Personal information
- Full name: Gabriel González Chaves
- Date of birth: 18 March 1961 (age 64)
- Place of birth: Itapé, Paraguay
- Height: 1.70 m (5 ft 7 in)
- Position(s): Midfielder

International career
- Years: Team / Apps / (Gls)
- 1987–2001: Paraguay / 34 / (2)

= Gabriel González (Paraguayan footballer) =

Paraguayan footballer (born 1961)

Gabriel González Chaves (born 18 March 1961) is a former football player from Paraguay. He played as a forward or attacking midfielder.

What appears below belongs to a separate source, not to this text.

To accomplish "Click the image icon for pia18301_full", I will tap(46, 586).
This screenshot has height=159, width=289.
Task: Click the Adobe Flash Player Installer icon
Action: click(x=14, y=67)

Mostly known as "El Loco" González, he is one of the most recognized and loved players by fans of Club Olimpia of Paraguay. While playing for Olimpia, González won the Copa Libertadores, Supercopa Sudamericana, Recopa Sudamericana and several Paraguayan league titles, forming the feared Olimpia attacking trio of the early 1990s with teammates Adriano Samaniego and Raúl Vicente Amarilla.

==Club career==
Apart from Olimpia "El Loco" also played for Argentine sides Estudiantes de La Plata and Colón de Santa Fe. In the latter, he became an idol of the Colón supporters after helping the team getting promoted to the first division in the 1994/95 season. In Peru, he played for Universitario de Deportes.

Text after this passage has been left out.